I have 2209 movement Poljot Deluxes with both makers names.

Similarly, Sekonda movements may display the Poljot mark.

I'd say early 60's, as the 15 jewel movement was a little long in the tooth by then and 17 jewel becoming more common.

Whip the back off and let's see the innards! Some movements are date coded.

Just my HO.


----------



## Ruth (Mar 8, 2011)

Hi Chris

Thanks for that. I'll need to get a case-opener wrench or take it to a jeweller who might be kind enough to open it up. I am intrigued though. All of the information is fascinating. How do people on this forum know this stuff?? It's great.

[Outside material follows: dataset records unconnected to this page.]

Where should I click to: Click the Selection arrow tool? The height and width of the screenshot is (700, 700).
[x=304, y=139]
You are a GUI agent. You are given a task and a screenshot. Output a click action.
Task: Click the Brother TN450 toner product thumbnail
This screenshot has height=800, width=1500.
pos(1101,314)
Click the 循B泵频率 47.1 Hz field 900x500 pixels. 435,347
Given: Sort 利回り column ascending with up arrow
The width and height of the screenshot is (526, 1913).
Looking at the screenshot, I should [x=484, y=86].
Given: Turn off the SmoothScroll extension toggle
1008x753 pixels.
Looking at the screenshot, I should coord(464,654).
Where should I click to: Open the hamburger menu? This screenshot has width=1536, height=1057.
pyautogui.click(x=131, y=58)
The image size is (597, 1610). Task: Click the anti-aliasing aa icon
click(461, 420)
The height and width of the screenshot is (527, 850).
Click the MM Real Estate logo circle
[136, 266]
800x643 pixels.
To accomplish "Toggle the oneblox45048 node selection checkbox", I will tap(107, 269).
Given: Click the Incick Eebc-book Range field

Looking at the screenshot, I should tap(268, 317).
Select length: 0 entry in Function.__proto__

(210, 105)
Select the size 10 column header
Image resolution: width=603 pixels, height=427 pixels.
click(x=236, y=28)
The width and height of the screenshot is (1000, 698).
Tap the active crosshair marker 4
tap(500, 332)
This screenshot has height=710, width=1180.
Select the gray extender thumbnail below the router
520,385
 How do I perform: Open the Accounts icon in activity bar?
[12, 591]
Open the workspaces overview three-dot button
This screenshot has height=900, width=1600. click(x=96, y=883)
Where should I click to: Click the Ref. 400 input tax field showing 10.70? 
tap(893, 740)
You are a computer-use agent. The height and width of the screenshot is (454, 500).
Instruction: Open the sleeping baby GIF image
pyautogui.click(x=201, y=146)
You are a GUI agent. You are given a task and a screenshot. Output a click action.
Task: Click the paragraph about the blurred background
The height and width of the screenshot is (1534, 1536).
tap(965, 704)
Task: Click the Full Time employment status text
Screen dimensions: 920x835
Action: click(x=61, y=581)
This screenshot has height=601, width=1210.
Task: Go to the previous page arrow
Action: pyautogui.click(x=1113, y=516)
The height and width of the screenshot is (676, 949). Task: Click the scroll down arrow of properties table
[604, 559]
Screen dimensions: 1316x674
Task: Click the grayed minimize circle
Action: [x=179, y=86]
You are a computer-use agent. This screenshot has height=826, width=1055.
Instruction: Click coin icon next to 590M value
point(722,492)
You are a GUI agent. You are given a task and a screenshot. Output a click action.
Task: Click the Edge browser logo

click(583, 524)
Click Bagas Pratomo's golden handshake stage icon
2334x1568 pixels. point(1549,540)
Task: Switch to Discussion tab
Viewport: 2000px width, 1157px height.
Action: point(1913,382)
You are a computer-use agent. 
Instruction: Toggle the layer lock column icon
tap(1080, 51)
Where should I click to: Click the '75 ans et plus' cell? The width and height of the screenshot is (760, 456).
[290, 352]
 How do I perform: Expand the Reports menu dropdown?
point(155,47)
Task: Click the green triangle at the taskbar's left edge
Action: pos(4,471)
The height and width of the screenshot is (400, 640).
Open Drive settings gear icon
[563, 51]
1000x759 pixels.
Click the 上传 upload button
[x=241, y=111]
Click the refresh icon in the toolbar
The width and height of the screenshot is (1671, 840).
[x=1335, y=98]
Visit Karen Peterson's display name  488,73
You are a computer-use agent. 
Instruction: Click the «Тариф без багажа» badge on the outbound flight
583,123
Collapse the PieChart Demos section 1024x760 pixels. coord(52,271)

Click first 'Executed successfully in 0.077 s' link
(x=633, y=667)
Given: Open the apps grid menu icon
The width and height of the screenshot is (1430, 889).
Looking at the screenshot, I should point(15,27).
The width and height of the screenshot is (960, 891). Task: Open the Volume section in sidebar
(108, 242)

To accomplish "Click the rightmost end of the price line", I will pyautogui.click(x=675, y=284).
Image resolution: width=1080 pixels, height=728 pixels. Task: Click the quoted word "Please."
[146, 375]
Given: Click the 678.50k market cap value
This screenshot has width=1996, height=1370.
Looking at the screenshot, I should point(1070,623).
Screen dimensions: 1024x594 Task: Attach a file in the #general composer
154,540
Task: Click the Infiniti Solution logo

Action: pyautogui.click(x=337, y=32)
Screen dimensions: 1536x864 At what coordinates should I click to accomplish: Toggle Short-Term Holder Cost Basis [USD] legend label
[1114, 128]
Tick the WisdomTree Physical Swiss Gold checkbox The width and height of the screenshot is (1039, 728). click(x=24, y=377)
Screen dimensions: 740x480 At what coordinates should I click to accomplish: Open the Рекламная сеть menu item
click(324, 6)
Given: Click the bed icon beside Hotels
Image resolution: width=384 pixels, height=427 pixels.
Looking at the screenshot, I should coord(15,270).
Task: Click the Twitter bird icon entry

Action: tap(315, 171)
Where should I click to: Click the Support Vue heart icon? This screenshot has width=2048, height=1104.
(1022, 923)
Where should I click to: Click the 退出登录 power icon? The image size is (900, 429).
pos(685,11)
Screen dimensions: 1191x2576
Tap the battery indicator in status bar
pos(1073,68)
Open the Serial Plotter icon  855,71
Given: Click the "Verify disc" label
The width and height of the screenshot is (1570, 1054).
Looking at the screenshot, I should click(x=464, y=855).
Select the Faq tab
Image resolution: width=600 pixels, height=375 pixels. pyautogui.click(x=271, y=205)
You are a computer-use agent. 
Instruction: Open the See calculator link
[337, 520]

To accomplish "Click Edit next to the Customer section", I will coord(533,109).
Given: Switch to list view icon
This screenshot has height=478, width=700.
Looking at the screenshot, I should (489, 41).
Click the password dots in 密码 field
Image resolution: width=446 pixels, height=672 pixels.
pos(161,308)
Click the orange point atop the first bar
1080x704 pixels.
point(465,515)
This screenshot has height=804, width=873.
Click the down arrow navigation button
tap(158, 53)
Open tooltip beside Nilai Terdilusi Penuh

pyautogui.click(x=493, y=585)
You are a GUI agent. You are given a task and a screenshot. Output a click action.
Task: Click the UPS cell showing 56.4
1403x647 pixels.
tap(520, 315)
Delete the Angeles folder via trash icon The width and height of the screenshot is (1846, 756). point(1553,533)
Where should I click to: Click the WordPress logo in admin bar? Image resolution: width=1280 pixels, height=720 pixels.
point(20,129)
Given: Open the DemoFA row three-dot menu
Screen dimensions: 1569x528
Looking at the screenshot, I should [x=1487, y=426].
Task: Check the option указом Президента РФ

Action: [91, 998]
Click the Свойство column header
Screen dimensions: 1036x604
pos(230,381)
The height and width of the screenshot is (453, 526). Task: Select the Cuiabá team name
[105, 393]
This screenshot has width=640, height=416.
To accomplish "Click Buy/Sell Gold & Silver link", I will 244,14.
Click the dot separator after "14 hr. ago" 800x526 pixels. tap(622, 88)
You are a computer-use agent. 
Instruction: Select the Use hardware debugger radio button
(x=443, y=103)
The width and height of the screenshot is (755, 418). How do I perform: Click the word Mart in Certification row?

So far feedback suggests early 60s which would tie in with what I remember my dad telling me.

Ruth


----------



## Ruth (Mar 8, 2011)

My link

My refurbished Poljot. New crystal, new bundt strap.

R


----------



## bsa (Dec 23, 2010)

that came up good, but as mentioned look out these russians they are addictive.


----------



## Ruth (Mar 8, 2011)

bsa said:


> that came up good, but as mentioned look out these russians they are addictive.


Thanks bsa

This Poljot has a special place in my heart, Dad died in February this year and I fixed it up and wear it everyday because of him.

R


----------



## bsa (Dec 23, 2010)

Its nice to have something close. Watches always feel very personal, enjoy both the watch and the closeness to your father.

Mark


----------



## Ruth (Mar 8, 2011)

bsa said:


> Its nice to have something close. Watches always feel very personal, enjoy both the watch and the closeness to your father.
> 
> Mark


Thanks Mark.


----------



## Worzel (Jan 12, 2010)

Ruth said:


> My link
> 
> My refurbished Poljot. New crystal, new bundt strap.
> 
> R


Ruth,

Your watch has come up great. The Poljot, like many other Soviet watches, are very robust so

there's a good chance you'll be able to pass it on to the next generation. Well done.


----------



## Ruth (Mar 8, 2011)

Worzel said:


> Ruth said:
> 
> 
> > My link
> ...


Thanks Worzel, it keeps perfect time. This was my Dad's 'work' watch, he was a carpenter, so it's seen it's share of knocks and bruises. Pretty indestructible. I always liked it more than his dress watches and have loved finding out all about Poljot.


----------